## Begin

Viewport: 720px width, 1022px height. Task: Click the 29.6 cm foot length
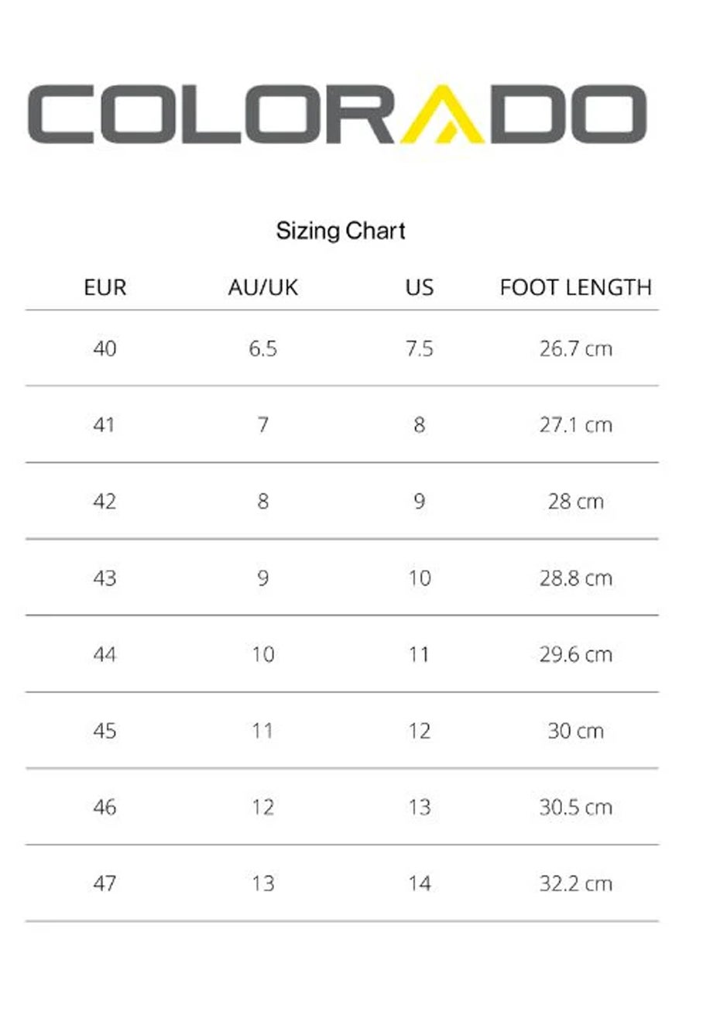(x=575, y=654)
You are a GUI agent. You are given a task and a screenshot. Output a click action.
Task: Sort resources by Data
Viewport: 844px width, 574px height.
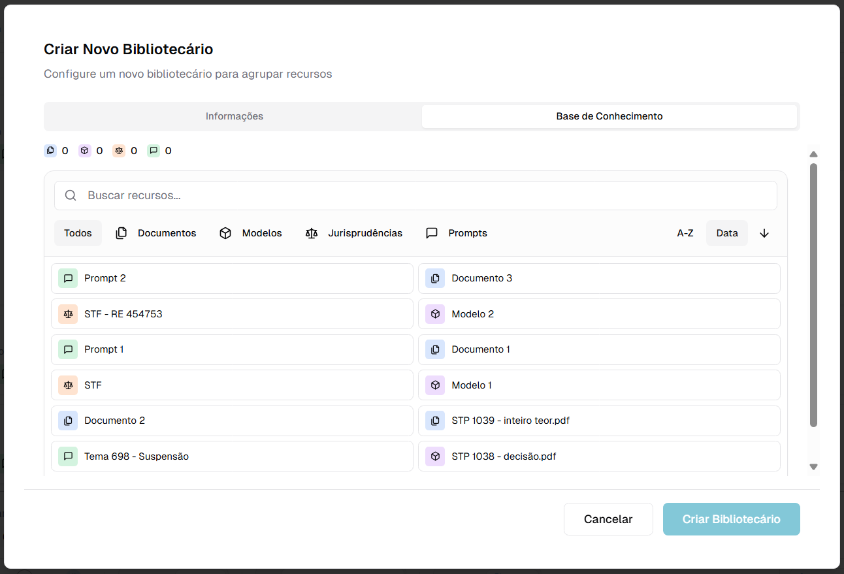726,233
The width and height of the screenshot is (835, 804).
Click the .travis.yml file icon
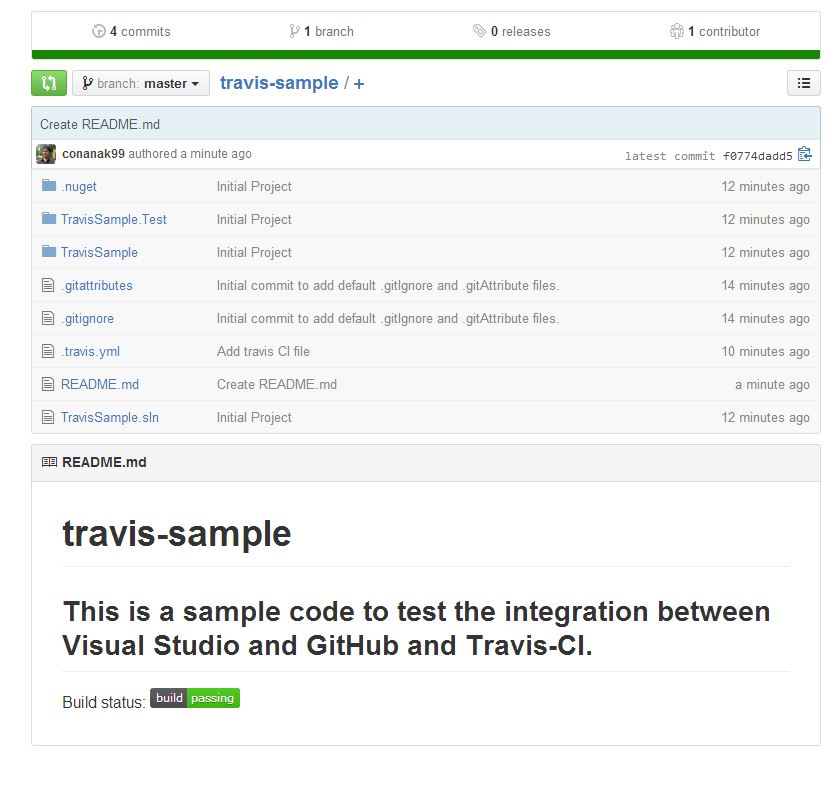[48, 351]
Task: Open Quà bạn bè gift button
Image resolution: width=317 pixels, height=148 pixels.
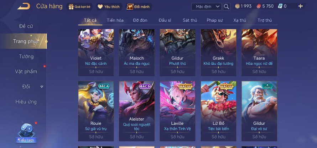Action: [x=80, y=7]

## End
## Begin

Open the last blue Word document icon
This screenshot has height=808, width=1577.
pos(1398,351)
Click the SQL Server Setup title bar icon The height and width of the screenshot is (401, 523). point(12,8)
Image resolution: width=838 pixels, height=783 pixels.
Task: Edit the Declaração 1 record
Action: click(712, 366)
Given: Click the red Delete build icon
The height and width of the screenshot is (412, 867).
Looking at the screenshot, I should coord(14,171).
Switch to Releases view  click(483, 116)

## End
## Begin

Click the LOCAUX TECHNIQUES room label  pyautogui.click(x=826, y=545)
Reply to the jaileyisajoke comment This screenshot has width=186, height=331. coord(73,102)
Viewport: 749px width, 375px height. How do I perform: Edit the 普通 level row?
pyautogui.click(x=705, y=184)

## End

> **CHALLENGE**:
Copy the lines exactly, beginning with the line that contains "The width and" and ending after the line that contains "Action: [x=80, y=7]". Omit the pictures from your answer.

> **FINISHED ANSWER**:
The width and height of the screenshot is (835, 804).
Click the .travis.yml file icon
[48, 351]
Task: Open Quà bạn bè gift button
Image resolution: width=317 pixels, height=148 pixels.
Action: [x=80, y=7]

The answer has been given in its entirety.